Yu explained that Treetopia has three kinds of glamping, depending on the type of experience a camper wants.
“The most rustic mimics traditional camping,” said Yu, “but we’ve done the hard work for you.” Waterproof tents are set up in the forest on wooden platforms with beds, nightstands, chairs and a cooler. Tents can be clustered together for friends or family. For cooking, campershave a communal water source, shared grills, or they can rent a standing, propane grill. An on-site store sells food and ice.
Campers use a fully air-conditioned bathroom trailer, said Yu, as well as a new bathhouse, with toilets as well as indoor and outdoor hot showers.
Another kind of glamping at Treetopia is all about treehouses. Yu said they now have four. The tree-houses are two-storied platforms with electricity and running water. On the ground floor, there’s an open living space and a kitchenette with seating. On the second floor, there’s a glamping tent with bedroom furniture and a view across a ravine. “When you walk out of the tent in the morning,” said Yu, “you really feel like you’re in the trees.” Treehouse dwellers also use the bathhouses.
For campers who prefer a more home-like experience with en-suite facilities, Treetopia provides four vintage airstream RVs, a tiny house and a cabin.

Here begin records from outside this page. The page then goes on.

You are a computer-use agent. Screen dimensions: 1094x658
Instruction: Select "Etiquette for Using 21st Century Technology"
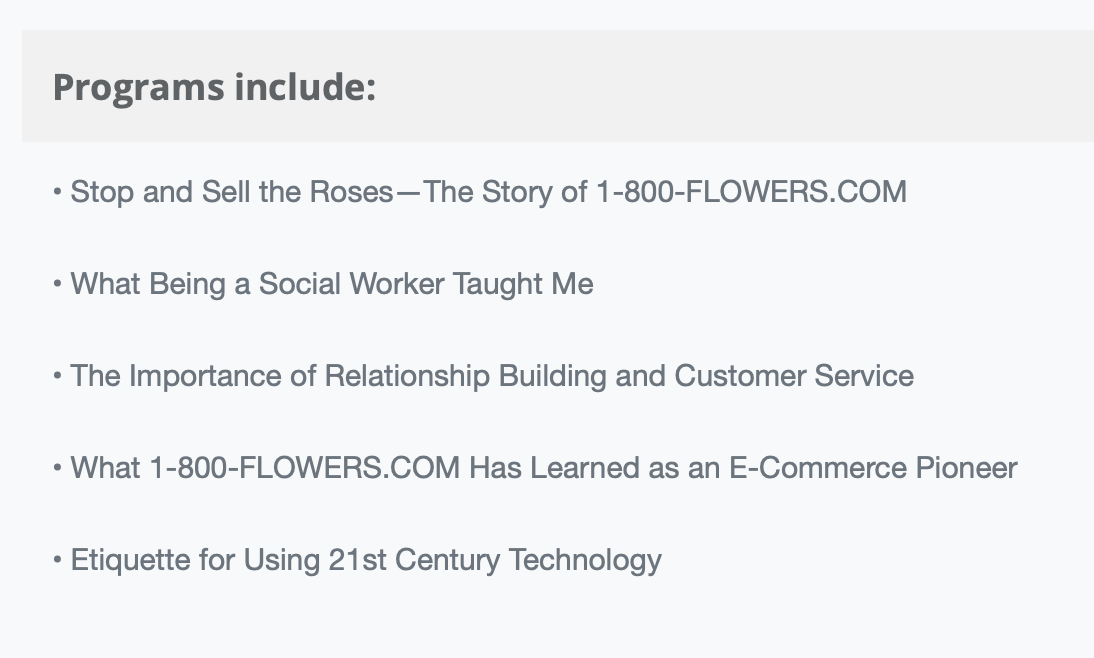click(x=366, y=561)
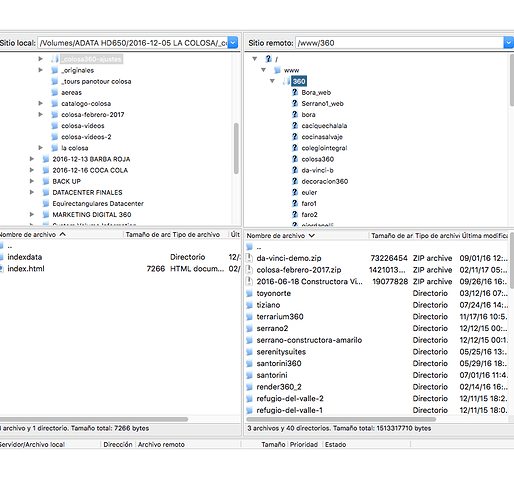Image resolution: width=514 pixels, height=500 pixels.
Task: Click the da-vinci-demo.zip file icon
Action: coord(249,258)
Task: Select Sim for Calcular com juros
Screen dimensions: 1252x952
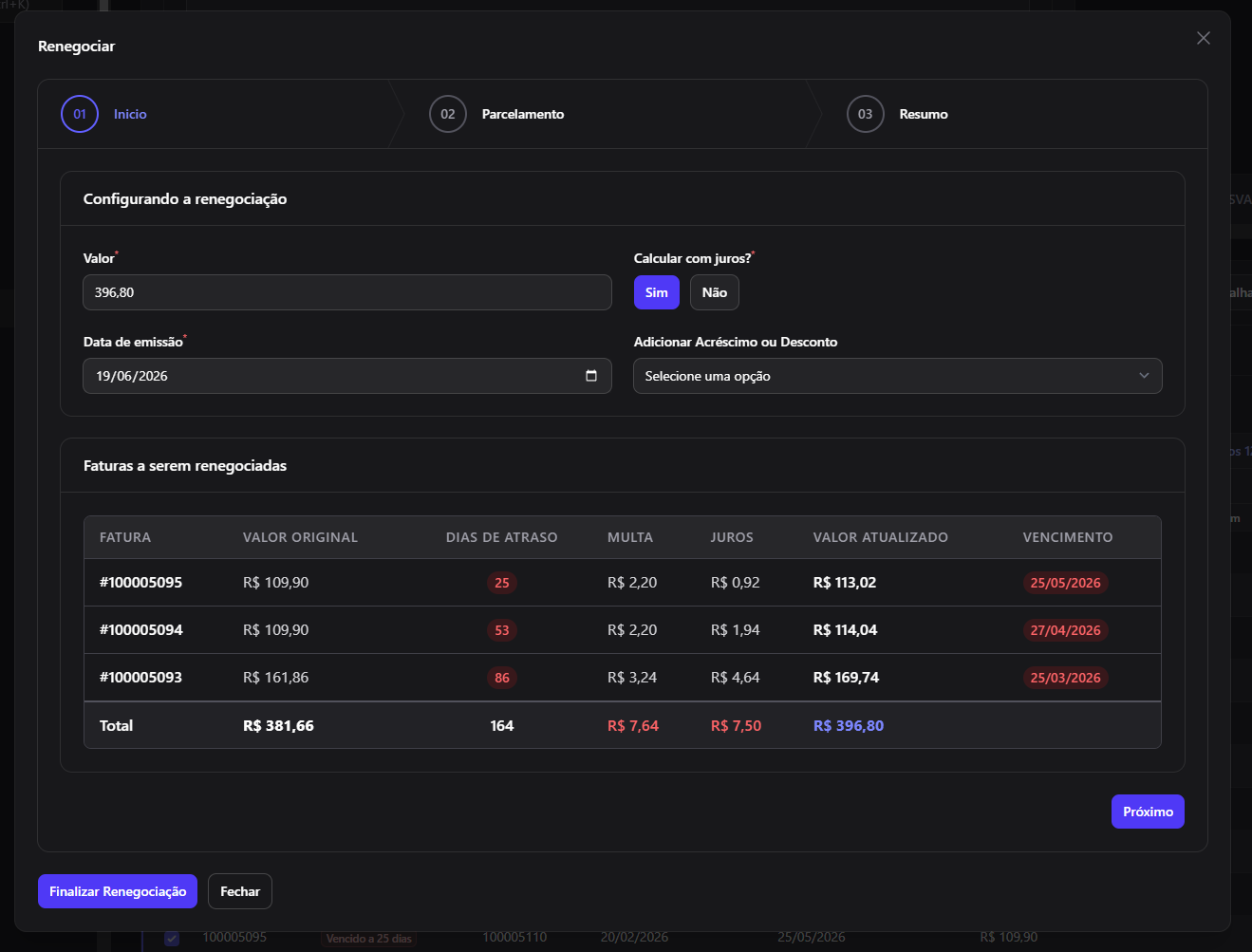Action: point(657,292)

Glamping is ideal, said Yu, for people who want to get together and celebrate. So far this year, Treetopia has hosted a high-school reunion and a teambuilding retreat for a nonprofit organization. This fall, a local couple and their guests will stay together at Treetopia, enjoying theirpre- and post-wedding events on site.
Yu said she’s happy when local people choose Treetopia for their events. “We’ve received a lot of support from Greene County,” said Yu. “We want to give back to the community as much as we can.”